Terwijl de jury druk aan het overleggen is over wie er met de hoofdprijs van onze schrijfwedstrijd vandoor zal gaan, publiceren we vandaag nog een verhaal dat absoluut jullie aandacht verdient. Een van de inzenders van onze schrijfwedstrijd was Verena Ramkisoensing, op dat moment elf jaar. Zij schreef een prachtig verhaal dat we jullie absoluut niet willen onthouden. De jury was onder de indruk van haar schrijfvaardigheden en daarom krijgt Verena een eervolle vermelding. Daarnaast gaan we kijken of het mogelijk is om volgend jaar een categorie Jeugd toe te voegen aan onze schrijfwedstrijd. Hieronder lees je haar verhaal.
Doelpunt van dromen
© Verena Ramkisoensing
“Schiet dan!” Yarah zat op het puntje van de bank. Op tv schoot een vrouwelijke spits met een paardenstaart de bal keihard in de kruising.
“GOOOAAAL!” gilde Yarah. Chips vloog door de kamer. De kat dook weg onder de bank.
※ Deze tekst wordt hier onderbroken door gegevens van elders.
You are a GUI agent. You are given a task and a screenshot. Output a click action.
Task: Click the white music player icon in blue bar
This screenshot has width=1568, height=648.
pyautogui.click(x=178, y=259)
Haar moeder kwam binnen. “Yarah! Wat—”
“Mam, heb je dat gezien? Dat wil ik ook! Spelen voor volle stadions!”
Haar moeder glimlachte. “Dan gaan we morgen naar de voetbalclub.”
De volgende ochtend stonden ze op het veld. Yarah rook het gras en voelde haar droom dichterbij komen. Tot ze in de kantine kwamen…
“Meisjesvoetbal? Dat hebben we niet,” zei de man achter de balie.
“Kan ze niet bij de jongens meedoen?” vroeg haar moeder.
De man haalde zijn schouders op. “Voetbal is niets voor meisjes.”
Buiten voelde de wind ineens veel kouder aan.
Thuis zat Yarah op haar bed. De filmpjes van vrouwenvoetbal voelden ineens als een sprookje dat niet voor haar bestemd was. Tot ze haar beste vriendin Sanne belde.
“We beginnen gewoon een eigen team,” zei Sanne. “FC Droomgoal!”
De volgende dag zaten ze op het schoolplein met een bord: “FC Droomgoal – Meld je aan!” Sommige kinderen lachten.
Toen stapte Bo naar voren. Ze had een iets te grote joggingbroek aan en een litteken bij haar rechteroog. “Zoeken jullie een keeper?”
“Als je niet bang bent,” zei Yarah.
“Ik ben nooit bang,” grijnsde Bo.
Binnen een uur hadden ze vijf meiden. Niet allemaal goed, maar wel allemaal meiden die wilde bewijzen dat hoop geen kleur of geslacht kent. De eerste training was rommelig. Iemand vergat haar schoenen. Sanne durfde niet te koppen. En buitenspel klonk als een vak op school.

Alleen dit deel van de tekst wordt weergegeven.